- _Exercise text_:
Eddie Lowery was a soldier stationed in Fort Riley, Kansas, in 1982, when he was sentenced to 11-years to-life in prison after being convicted of aggravated rape, assault and burglary.
He had not committed the crime.
"You’re just wondering why this happens to you. Why?" Lowery says. "Why didn't the system protect you when you’re in the interrogation room telling them you’re innocent?"
People who've been wrongfully convicted make up an estimated 2-7% of the country's prison population, according to the Midwest Innocence Project, a non-profit organization that helps investigate wrongful convictions.
Once someone is convicted, their cases are considered solved, or closed. But when police investigate new crime scenes, there's often no way for investigators or defense attorneys to know whether DNA that could potentially exonerate someone is checked against cases that have already been closed.
"When someone's already convicted, what does law enforcement do with it? Does it even get to the prosecutor? Does it get to anyone? We just don’t know," says Tricia Bushnell, the Midwest Innocence Project's executive director.

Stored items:
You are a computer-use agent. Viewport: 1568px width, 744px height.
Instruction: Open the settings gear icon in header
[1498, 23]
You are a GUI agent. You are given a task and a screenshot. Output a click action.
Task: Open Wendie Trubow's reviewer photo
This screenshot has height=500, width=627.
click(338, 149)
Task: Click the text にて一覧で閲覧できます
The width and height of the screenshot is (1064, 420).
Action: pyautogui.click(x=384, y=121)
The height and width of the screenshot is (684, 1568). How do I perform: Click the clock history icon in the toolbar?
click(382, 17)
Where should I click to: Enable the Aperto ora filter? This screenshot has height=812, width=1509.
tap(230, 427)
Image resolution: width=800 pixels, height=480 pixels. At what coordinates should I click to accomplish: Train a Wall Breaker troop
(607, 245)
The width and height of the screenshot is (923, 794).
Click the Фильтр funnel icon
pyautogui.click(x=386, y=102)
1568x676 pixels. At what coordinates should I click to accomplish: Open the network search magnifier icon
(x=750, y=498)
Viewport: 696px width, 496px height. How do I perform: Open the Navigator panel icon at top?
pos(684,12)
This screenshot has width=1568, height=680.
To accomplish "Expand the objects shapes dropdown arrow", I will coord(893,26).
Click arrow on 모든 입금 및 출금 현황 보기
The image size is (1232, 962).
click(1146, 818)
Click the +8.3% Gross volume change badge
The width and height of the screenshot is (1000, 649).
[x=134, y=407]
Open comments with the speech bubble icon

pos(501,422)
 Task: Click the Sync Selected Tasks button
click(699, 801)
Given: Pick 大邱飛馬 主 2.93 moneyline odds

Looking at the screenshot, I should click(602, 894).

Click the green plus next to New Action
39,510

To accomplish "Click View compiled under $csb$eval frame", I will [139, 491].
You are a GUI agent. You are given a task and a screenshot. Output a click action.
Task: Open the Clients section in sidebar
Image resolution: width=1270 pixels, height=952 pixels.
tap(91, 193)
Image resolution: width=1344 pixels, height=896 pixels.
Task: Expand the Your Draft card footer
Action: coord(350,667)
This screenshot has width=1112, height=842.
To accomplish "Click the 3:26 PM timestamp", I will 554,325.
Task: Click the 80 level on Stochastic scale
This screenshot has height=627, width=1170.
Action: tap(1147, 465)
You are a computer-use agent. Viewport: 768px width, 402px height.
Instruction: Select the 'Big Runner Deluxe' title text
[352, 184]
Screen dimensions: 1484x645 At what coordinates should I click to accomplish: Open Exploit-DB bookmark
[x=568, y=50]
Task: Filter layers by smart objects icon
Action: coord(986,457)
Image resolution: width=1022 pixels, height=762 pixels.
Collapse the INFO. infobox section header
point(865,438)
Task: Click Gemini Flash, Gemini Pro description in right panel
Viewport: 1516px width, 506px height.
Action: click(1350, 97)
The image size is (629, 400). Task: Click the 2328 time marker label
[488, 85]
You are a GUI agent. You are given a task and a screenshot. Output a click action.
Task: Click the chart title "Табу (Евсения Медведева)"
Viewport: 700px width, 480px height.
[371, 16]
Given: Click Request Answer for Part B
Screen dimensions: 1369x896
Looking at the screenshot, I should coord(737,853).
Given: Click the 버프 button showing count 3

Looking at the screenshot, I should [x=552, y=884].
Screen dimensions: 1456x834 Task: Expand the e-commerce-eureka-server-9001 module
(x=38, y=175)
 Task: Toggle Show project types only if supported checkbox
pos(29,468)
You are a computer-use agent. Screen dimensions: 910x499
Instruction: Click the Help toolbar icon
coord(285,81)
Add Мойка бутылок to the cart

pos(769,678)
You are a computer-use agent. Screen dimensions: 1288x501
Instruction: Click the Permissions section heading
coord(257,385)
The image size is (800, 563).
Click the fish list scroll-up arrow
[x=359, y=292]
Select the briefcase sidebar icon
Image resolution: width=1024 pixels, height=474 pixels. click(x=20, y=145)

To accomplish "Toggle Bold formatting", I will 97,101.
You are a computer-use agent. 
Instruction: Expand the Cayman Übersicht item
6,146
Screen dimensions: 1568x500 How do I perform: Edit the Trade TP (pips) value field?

- _Task brief_: Retype the passage about wrongful convictions word for word, everything from "People who've been" down to "already been closed.". Rely solely on the passage about wrongful convictions.

- _Written response_:
People who've been wrongfully convicted make up an estimated 2-7% of the country's prison population, according to the Midwest Innocence Project, a non-profit organization that helps investigate wrongful convictions.
Once someone is convicted, their cases are considered solved, or closed. But when police investigate new crime scenes, there's often no way for investigators or defense attorneys to know whether DNA that could potentially exonerate someone is checked against cases that have already been closed.